Room - Dominion Ballroom S
"A new time for management education" means new ways of educating
managers. For individual educators new ways must be grounded in an
understanding of our beliefs, assumptions and values, in short, our
philosophy of teaching and learning. Participants in this workshop
will be led through a structured process to make explicit their own
philosophies of teaching and underlying assumptions about students,
goals, content, time frames and location of learning experiences.
From a critique of those assumptions can come new directions in
individual approaches to teaching. Participants will leave the
workshop with a draft statement of teaching philosophy (useful not
only in teaching but in job searches and tenure reviews!)

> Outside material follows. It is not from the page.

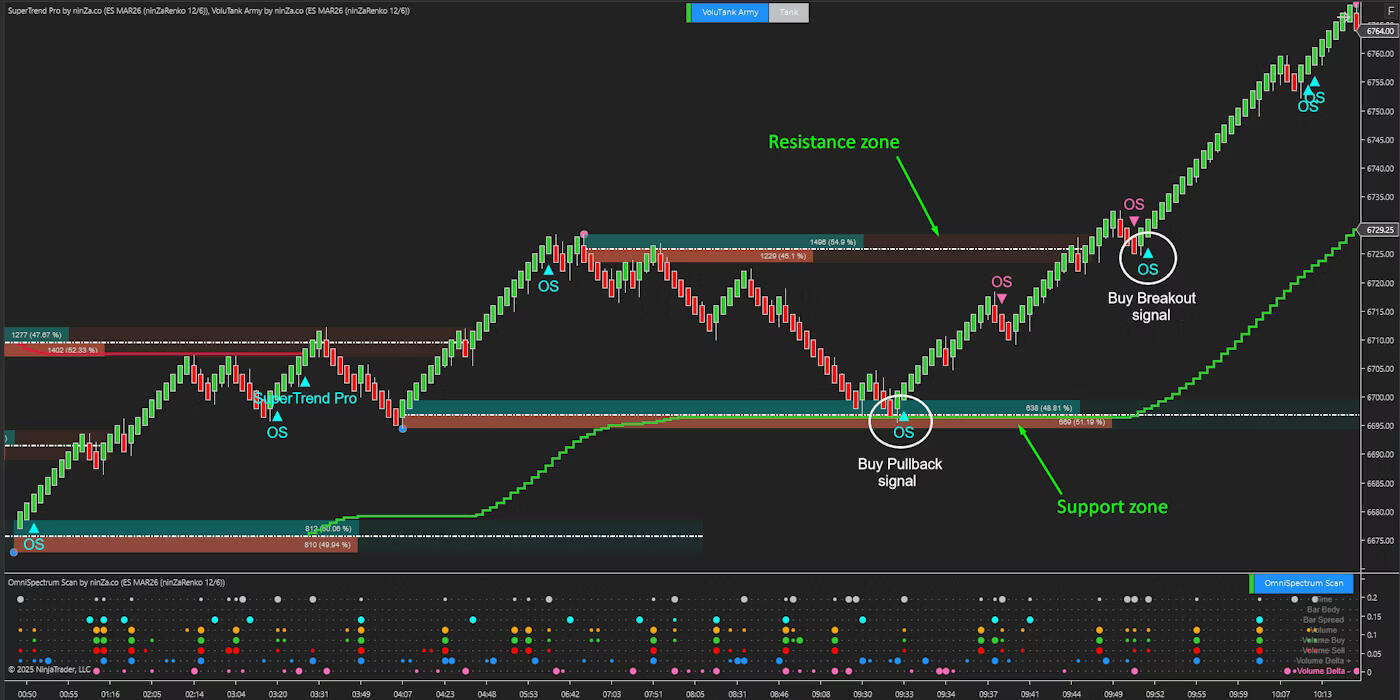Click the 6764.00 current price marker
Screen dimensions: 1400x700
coord(1378,31)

The objective of this session is to enable participants from any
discipline and any level of experience to make explicit their own
philosophies of teaching. This is seen primarily as a means to
enhancing teacher effectiveness. (Secondarily it can be very valuable
when undertaking job searches and/or promotion/tenure reviews.) They
will be challenged to critically assess the applicability of existing
philosophies for the time ahead.
Two individuals will present the workshop:
who are at different career stages (one early one late and who was
the recipient of the 1998 OBTS Distinguished Educator Award);
who primarily teach in two very different settings (one in the US,
one in Italy; one primarily undergraduate, one MBA);
with two different but overlapping, orientations (one more "micro",
the other more "macro".)
This workshop will accomplish its objective by leading participants
through a structured process designed to surface participants':
beliefs about the goals of education,
assumptions about students,
assumptions about the settings and technologies for teaching, and
considerations in selection of course content.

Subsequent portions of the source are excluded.